China’s antitrust regulator blocks Tencent’s US$5.3 billion merger of game streamers Huya and Douyu in landmark anti-monopoly case

  • Huya and Douyu announced a merger deal last October to create a US$5.3 billion giant with almost 300 million monthly active mobile users
  • The aborted merger is the latest blow to China’s tech sector as regulators step up their scrutiny of monopolistic behaviour

China’s antitrust watchdog officially blocked the merger of Huya and Douyu International Holdings, China’s two biggest video game live-streaming platforms, both backed by Chinese tech giant Tencent Holdings, in the latest blow to the country’s tech sector as Beijing intensifies its regulatory scrutiny.

The State Administration for Market Regulation (SAMR) said the deal would have strengthened the dominant position of Tencent, which holds majority stakes in both companies, considering it already controls 40 per cent of online game operations, according to a statement on the agency’s website on Saturday.

The merger “may have the effect of excluding or restricting competition, which is not conducive to fair competition and may damage the interests of consumers,” SAMR said in the statement.
Huya and Douyu announced a plan to merge last October, which would have created a US$5.3 billion giant with almost 300 million monthly active mobile users, putting in a position of taking on’s streaming service Twitch.
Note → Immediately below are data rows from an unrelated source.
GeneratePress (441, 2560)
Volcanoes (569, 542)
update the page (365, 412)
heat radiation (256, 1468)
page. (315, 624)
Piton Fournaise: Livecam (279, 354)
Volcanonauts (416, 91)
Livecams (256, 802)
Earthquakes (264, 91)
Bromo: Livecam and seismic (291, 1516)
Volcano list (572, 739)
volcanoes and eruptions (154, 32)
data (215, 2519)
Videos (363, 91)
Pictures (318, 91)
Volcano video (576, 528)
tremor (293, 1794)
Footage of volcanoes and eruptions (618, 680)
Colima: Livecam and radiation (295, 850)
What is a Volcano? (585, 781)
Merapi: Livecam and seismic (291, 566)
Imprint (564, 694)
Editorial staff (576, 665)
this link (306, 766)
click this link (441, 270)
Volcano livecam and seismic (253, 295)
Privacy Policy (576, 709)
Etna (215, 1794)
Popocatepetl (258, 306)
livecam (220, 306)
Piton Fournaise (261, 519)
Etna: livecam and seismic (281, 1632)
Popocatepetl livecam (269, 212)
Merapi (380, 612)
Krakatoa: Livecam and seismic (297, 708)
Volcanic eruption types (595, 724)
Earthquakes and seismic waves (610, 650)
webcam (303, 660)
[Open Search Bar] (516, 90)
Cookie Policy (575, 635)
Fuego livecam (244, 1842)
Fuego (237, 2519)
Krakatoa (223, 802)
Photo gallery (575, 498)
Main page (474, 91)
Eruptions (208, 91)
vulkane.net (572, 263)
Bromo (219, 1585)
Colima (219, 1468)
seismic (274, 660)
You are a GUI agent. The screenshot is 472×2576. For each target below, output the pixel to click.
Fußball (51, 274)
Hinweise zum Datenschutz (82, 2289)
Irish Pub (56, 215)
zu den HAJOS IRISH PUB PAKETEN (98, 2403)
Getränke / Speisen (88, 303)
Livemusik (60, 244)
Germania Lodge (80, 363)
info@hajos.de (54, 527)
As the two biggest players in the sector, Huya and Douyu already accounted for 40 per cent and 30 per cent of sales respectively, and 45 per cent and 35 per cent of active users, according to SAMR.

Shenzhen-based Tencent – which held a 43 per cent share of China’s video gaming market in 2020, according to market research firm Niko Partners – owns a 37 per cent stake in Huya and 38 per cent of Douyu. It would have owned about 67 per cent of the merged enterprise.

The decision not only inhibits the tendency for tech firms to take dominant positions in game live-streaming, it directly targets Tencent, which “sends a deterrent message to other major players in the industry”, said Liu Wenjie, a law professor at the Communication University of China, who expects to see more frequent and tighter scrutiny in antitrust reviews going forward.

The move to block the merger is the first of its kind in the area of business concentration, one of three categories under China’s Anti-Monopoly Law, said Zhang Chenying, adviser to China’s antitrust committee and a law professor at Tsinghua University.

The case, which will have “far-reaching influence and set an example for anti-monopoly actions against platform economies,” sent a clear signal that Chinese regulators will not permit monopolistic behaviour, Zhang said in an article published on the SAMR website.

A screengrab of Chinese live-streaming platform Douyu

SAMR said it opened an antitrust review into the proposed merger in January, and has solicited comments from relevant government agencies, experts and competitors in the industry. The agency communicated with Tencent throughout the review, and although the company submitted a revised merger proposal, it failed to mitigate the negative impact on market competition, SAMR said in the statement.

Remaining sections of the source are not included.